Look through the entries below for the line with "Viewport: 390px width, 255px height." and the line with "Image resolution: width=591", then give again exactly those two lines and all lines between them, minus the pictures.

### MATERIAL FOR THIS EXERCISE
-- Opening Marker --

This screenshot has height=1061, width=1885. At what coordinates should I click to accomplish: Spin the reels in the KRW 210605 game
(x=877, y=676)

-- Closing Marker --
-- Opening Marker --

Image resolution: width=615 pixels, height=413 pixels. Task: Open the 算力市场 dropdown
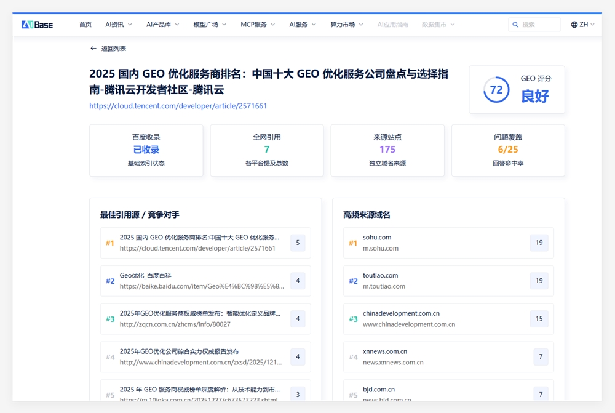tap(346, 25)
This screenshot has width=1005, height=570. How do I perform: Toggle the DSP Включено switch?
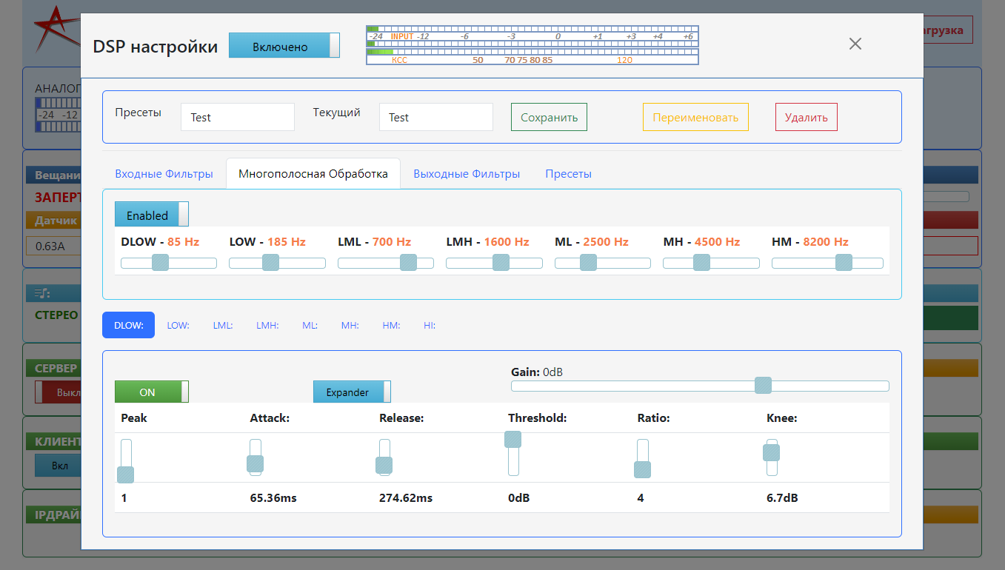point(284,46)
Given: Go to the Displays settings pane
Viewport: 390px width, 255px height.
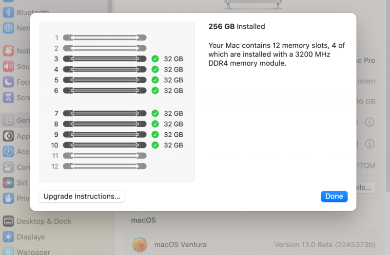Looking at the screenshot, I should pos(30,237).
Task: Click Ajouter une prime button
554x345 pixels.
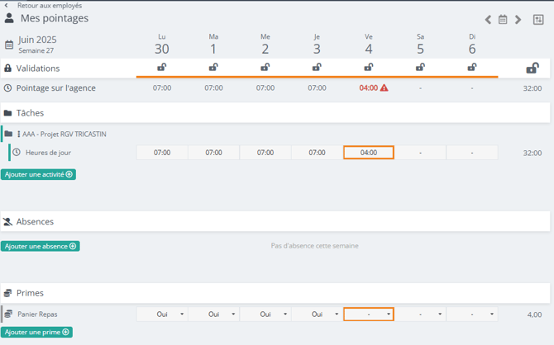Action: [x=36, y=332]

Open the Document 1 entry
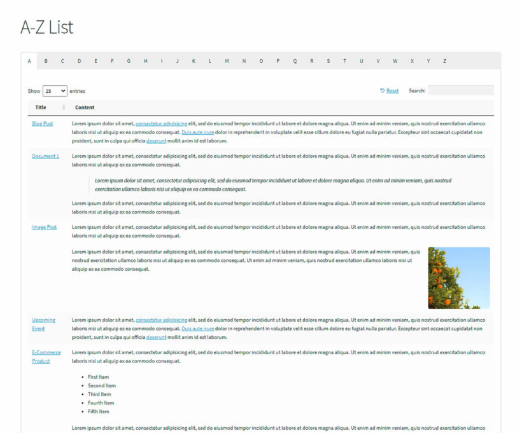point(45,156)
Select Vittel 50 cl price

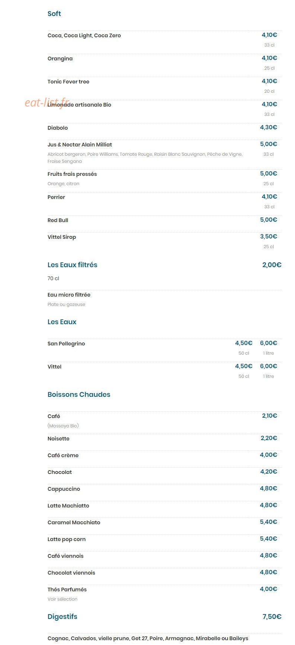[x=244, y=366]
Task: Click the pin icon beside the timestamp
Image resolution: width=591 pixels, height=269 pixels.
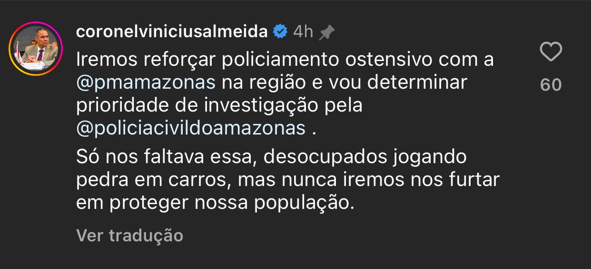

-- Closing Marker --

### TASK SOLUTION
Viewport: 390px width, 255px height.
Looking at the screenshot, I should pos(30,237).
Task: Click Ajouter une prime button
554x345 pixels.
Action: [x=36, y=332]

Open the Document 1 entry
point(45,156)
Select Vittel 50 cl price

[x=244, y=366]
Task: Click the pin icon beside the timestamp
Image resolution: width=591 pixels, height=269 pixels.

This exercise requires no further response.